• [Your instructions]: Could you output the rows from the line with "Where should I click to: Click the Class" to the line with "Looking at the screenshot, I should 344,346.", both included, as a Markdown table with the columns Index and Content, numbering each row and leaving out any blank lines?
────────────────
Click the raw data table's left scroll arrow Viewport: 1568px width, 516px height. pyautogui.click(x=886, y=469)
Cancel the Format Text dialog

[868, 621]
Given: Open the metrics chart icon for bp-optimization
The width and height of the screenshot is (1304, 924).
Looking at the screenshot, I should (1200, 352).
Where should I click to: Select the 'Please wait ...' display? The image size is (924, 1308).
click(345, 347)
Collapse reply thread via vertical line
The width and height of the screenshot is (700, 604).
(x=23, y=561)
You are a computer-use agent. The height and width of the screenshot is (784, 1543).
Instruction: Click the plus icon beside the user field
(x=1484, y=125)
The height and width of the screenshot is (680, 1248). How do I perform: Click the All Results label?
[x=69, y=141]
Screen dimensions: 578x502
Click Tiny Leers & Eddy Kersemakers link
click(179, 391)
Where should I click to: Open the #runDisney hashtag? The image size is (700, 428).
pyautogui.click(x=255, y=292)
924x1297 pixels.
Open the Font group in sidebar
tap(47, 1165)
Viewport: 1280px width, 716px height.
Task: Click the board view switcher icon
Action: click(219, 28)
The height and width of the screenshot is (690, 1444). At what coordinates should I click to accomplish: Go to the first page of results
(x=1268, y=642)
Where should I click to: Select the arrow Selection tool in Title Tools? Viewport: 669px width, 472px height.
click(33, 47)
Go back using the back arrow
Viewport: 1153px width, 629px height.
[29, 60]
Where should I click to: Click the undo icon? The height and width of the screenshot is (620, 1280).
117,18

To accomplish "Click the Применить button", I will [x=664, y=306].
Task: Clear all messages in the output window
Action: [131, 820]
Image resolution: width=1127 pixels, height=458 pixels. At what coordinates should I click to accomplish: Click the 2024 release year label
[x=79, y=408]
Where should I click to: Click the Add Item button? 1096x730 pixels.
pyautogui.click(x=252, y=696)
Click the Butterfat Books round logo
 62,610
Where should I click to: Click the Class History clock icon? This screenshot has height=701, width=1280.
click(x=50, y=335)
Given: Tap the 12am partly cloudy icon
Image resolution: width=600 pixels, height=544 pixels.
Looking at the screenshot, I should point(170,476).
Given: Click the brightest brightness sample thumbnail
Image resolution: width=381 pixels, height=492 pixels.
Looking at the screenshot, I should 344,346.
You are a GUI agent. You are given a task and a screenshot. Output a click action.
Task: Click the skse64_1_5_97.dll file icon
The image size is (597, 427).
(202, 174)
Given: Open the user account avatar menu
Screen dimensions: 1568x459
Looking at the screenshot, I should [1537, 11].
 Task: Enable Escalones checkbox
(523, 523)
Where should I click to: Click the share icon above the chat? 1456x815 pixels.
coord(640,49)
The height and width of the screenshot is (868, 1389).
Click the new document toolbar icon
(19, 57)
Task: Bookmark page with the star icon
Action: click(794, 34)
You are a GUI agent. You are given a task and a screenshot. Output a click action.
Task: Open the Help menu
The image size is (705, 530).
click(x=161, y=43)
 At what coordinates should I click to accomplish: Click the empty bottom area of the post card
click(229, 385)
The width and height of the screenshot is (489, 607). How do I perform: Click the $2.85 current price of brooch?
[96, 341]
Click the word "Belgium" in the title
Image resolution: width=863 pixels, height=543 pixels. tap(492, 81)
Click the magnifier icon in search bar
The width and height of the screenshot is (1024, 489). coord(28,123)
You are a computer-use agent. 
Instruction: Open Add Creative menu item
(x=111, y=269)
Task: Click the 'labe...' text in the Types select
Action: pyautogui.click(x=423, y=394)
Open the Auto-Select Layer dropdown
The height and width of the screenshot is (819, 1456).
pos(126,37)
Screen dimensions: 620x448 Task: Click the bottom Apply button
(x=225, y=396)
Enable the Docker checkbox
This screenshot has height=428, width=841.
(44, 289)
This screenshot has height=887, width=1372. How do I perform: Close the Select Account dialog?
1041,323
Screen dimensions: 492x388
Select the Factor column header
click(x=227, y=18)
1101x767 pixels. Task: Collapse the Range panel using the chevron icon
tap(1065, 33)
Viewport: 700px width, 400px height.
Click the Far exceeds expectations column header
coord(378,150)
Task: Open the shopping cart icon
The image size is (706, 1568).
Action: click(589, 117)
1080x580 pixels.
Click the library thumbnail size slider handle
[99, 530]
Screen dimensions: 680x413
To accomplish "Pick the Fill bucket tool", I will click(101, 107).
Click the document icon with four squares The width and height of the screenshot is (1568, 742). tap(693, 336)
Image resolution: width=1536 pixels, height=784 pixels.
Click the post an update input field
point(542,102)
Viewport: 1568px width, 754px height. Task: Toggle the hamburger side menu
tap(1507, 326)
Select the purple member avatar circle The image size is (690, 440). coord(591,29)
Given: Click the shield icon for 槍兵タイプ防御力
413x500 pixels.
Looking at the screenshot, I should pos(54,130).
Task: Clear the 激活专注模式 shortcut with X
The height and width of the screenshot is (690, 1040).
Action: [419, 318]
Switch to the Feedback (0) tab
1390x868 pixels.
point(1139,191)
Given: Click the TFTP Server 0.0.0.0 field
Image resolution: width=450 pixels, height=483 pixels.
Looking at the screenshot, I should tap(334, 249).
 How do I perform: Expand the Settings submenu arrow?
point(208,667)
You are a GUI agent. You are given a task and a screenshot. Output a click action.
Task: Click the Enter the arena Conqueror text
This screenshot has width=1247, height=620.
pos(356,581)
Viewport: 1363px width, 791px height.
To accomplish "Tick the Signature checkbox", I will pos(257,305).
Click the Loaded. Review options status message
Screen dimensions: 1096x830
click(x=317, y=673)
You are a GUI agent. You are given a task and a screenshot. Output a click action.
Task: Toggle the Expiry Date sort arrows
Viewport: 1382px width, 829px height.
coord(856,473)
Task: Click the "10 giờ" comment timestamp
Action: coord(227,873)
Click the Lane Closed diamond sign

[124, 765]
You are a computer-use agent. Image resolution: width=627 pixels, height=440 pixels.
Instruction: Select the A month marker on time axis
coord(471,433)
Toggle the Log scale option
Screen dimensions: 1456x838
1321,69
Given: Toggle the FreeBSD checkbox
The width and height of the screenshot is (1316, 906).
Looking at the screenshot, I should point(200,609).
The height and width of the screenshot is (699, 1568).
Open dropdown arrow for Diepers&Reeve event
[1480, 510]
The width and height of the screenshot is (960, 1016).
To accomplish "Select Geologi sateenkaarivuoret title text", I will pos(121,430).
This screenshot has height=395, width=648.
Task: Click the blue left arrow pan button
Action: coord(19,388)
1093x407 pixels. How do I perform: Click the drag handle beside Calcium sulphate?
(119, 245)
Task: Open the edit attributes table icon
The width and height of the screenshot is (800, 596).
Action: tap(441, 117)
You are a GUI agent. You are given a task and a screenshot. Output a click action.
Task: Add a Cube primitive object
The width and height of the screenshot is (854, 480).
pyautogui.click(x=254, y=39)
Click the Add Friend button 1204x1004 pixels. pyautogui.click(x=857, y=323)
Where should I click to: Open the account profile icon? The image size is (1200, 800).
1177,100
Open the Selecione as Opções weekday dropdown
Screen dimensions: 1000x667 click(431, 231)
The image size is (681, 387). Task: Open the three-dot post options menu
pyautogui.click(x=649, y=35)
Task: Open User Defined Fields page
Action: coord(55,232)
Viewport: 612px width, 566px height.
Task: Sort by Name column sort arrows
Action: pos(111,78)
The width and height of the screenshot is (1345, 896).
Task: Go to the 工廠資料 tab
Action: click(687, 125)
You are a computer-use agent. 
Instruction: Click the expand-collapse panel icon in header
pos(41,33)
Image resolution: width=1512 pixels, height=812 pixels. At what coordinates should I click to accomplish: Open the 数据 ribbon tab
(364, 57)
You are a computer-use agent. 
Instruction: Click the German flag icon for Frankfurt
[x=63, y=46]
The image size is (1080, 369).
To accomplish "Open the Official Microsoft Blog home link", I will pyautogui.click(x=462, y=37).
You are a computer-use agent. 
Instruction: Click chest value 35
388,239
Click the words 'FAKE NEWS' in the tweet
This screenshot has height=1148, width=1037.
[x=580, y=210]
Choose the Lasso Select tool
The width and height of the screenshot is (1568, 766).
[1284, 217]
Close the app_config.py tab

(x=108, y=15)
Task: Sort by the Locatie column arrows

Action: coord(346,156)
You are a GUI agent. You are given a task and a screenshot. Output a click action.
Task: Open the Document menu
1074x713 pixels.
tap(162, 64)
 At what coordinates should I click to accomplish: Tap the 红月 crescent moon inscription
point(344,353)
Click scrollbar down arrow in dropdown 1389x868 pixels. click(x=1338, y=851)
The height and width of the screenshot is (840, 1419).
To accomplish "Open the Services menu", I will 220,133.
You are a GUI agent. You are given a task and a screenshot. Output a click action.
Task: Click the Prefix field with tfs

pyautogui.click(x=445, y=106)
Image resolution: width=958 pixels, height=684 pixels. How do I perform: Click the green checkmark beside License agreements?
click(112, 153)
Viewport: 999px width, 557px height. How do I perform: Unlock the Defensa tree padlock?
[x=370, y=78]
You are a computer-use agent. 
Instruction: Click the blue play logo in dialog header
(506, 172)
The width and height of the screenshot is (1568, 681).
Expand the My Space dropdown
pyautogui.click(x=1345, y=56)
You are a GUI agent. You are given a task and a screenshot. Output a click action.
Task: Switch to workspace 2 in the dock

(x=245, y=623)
────────────────
• [Answer to this problem]:
| Index | Content |
|---|---|
| 1 | Where should I click to: Click the Class History clock icon? This screenshot has height=701, width=1280. |
| 2 | click(x=50, y=335) |
| 3 | Given: Tap the 12am partly cloudy icon |
| 4 | Image resolution: width=600 pixels, height=544 pixels. |
| 5 | Looking at the screenshot, I should point(170,476). |
| 6 | Given: Click the brightest brightness sample thumbnail |
| 7 | Image resolution: width=381 pixels, height=492 pixels. |
| 8 | Looking at the screenshot, I should 344,346. |